Task requirements: Output the complete listing. Match it exactly.

Data provided:
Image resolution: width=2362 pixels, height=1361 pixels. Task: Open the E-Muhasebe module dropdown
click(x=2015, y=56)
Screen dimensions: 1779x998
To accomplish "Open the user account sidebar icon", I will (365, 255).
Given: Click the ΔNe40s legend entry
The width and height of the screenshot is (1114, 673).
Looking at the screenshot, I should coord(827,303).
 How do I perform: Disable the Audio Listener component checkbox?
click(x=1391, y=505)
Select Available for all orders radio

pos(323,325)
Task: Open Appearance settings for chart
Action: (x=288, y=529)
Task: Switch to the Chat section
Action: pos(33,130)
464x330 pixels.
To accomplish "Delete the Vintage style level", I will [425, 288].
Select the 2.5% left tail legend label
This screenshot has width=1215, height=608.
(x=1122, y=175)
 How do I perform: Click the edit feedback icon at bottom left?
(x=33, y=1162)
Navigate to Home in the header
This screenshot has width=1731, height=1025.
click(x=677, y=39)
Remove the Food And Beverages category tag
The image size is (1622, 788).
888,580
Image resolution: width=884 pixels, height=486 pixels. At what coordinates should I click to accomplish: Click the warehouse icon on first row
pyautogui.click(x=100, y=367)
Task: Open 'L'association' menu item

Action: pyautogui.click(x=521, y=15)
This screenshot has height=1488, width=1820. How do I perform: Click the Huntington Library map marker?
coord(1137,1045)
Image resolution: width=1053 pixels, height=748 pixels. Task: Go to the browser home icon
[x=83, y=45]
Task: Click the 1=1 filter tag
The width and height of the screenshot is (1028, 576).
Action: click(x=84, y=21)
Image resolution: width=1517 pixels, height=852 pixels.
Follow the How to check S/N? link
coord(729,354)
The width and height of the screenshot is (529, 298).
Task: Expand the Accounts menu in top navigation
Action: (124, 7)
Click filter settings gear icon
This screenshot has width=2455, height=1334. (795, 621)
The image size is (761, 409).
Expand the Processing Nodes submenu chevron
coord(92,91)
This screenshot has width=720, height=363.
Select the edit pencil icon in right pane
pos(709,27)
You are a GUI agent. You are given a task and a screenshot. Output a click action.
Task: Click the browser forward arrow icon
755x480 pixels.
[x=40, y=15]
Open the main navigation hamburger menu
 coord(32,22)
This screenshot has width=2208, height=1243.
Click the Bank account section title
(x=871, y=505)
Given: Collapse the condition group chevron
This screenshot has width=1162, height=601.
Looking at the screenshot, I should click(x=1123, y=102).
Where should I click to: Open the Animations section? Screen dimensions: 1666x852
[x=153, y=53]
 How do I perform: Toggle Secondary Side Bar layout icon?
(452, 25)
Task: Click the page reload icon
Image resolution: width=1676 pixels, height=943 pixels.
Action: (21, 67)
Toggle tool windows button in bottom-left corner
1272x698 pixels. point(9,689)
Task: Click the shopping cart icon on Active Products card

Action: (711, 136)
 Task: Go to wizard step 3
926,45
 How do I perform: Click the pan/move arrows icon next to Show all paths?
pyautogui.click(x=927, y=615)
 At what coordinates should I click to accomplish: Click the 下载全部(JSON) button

Response area:
Image resolution: width=2362 pixels, height=1361 pixels. Task: Open the E-Muhasebe module dropdown
click(x=2015, y=56)
Screen dimensions: 1779x998
To accomplish "Open the user account sidebar icon", I will (365, 255).
Given: Click the ΔNe40s legend entry
The width and height of the screenshot is (1114, 673).
Looking at the screenshot, I should coord(827,303).
 How do I perform: Disable the Audio Listener component checkbox?
click(x=1391, y=505)
Select Available for all orders radio

pos(323,325)
Task: Open Appearance settings for chart
Action: (x=288, y=529)
Task: Switch to the Chat section
Action: pos(33,130)
464x330 pixels.
To accomplish "Delete the Vintage style level", I will [425, 288].
Select the 2.5% left tail legend label
This screenshot has width=1215, height=608.
(x=1122, y=175)
 How do I perform: Click the edit feedback icon at bottom left?
(x=33, y=1162)
Navigate to Home in the header
This screenshot has width=1731, height=1025.
click(x=677, y=39)
Remove the Food And Beverages category tag
The image size is (1622, 788).
888,580
Image resolution: width=884 pixels, height=486 pixels. At what coordinates should I click to accomplish: Click the warehouse icon on first row
pyautogui.click(x=100, y=367)
Task: Open 'L'association' menu item

Action: pyautogui.click(x=521, y=15)
This screenshot has height=1488, width=1820. How do I perform: Click the Huntington Library map marker?
coord(1137,1045)
Image resolution: width=1053 pixels, height=748 pixels. Task: Go to the browser home icon
[x=83, y=45]
Task: Click the 1=1 filter tag
The width and height of the screenshot is (1028, 576).
Action: click(x=84, y=21)
Image resolution: width=1517 pixels, height=852 pixels.
Follow the How to check S/N? link
coord(729,354)
The width and height of the screenshot is (529, 298).
Task: Expand the Accounts menu in top navigation
Action: (124, 7)
Click filter settings gear icon
This screenshot has width=2455, height=1334. (795, 621)
The image size is (761, 409).
Expand the Processing Nodes submenu chevron
coord(92,91)
This screenshot has width=720, height=363.
Select the edit pencil icon in right pane
pos(709,27)
You are a GUI agent. You are given a task and a screenshot. Output a click action.
Task: Click the browser forward arrow icon
755x480 pixels.
[x=40, y=15]
Open the main navigation hamburger menu
 coord(32,22)
This screenshot has width=2208, height=1243.
Click the Bank account section title
(x=871, y=505)
Given: Collapse the condition group chevron
This screenshot has width=1162, height=601.
Looking at the screenshot, I should click(x=1123, y=102).
Where should I click to: Open the Animations section? Screen dimensions: 1666x852
[x=153, y=53]
 How do I perform: Toggle Secondary Side Bar layout icon?
(452, 25)
Task: Click the page reload icon
Image resolution: width=1676 pixels, height=943 pixels.
Action: (21, 67)
Toggle tool windows button in bottom-left corner
1272x698 pixels. point(9,689)
Task: Click the shopping cart icon on Active Products card

Action: (711, 136)
 Task: Go to wizard step 3
926,45
 How do I perform: Click the pan/move arrows icon next to Show all paths?
pyautogui.click(x=927, y=615)
 At what coordinates should I click to accomplish: Click the 下载全部(JSON) button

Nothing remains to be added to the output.